**YOUR OBJECTIVE:**
Quote the items word for word, beginning at the line that contains "This screenshot has width=829, height=553." and continuing through the end of the items.

** Start LISTED ENTRIES **

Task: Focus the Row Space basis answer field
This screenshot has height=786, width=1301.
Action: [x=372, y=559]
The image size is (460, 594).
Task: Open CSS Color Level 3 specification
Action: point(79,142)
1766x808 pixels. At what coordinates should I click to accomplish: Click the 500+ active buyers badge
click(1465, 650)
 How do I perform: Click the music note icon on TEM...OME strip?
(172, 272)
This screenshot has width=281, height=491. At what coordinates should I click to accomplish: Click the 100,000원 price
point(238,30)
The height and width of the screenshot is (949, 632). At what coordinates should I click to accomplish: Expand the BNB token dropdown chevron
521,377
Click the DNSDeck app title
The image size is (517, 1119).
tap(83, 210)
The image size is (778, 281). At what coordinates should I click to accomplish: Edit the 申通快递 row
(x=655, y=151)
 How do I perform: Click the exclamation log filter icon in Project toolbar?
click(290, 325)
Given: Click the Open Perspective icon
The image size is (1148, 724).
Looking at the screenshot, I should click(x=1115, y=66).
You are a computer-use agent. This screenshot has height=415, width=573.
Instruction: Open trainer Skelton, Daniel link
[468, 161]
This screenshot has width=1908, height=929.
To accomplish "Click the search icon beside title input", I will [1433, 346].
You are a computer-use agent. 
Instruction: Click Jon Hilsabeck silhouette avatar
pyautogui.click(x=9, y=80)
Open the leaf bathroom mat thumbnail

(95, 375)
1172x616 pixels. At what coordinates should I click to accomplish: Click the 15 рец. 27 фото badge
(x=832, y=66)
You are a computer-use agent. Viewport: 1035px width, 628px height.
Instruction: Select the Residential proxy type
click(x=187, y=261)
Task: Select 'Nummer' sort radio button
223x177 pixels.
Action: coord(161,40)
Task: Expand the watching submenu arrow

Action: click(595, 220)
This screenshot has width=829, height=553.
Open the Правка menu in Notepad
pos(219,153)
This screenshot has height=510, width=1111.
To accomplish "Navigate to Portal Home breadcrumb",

** End LISTED ENTRIES **

**SOLVED EXERCISE:**
This screenshot has width=829, height=553.
Open the Правка menu in Notepad
pos(219,153)
This screenshot has height=510, width=1111.
To accomplish "Navigate to Portal Home breadcrumb",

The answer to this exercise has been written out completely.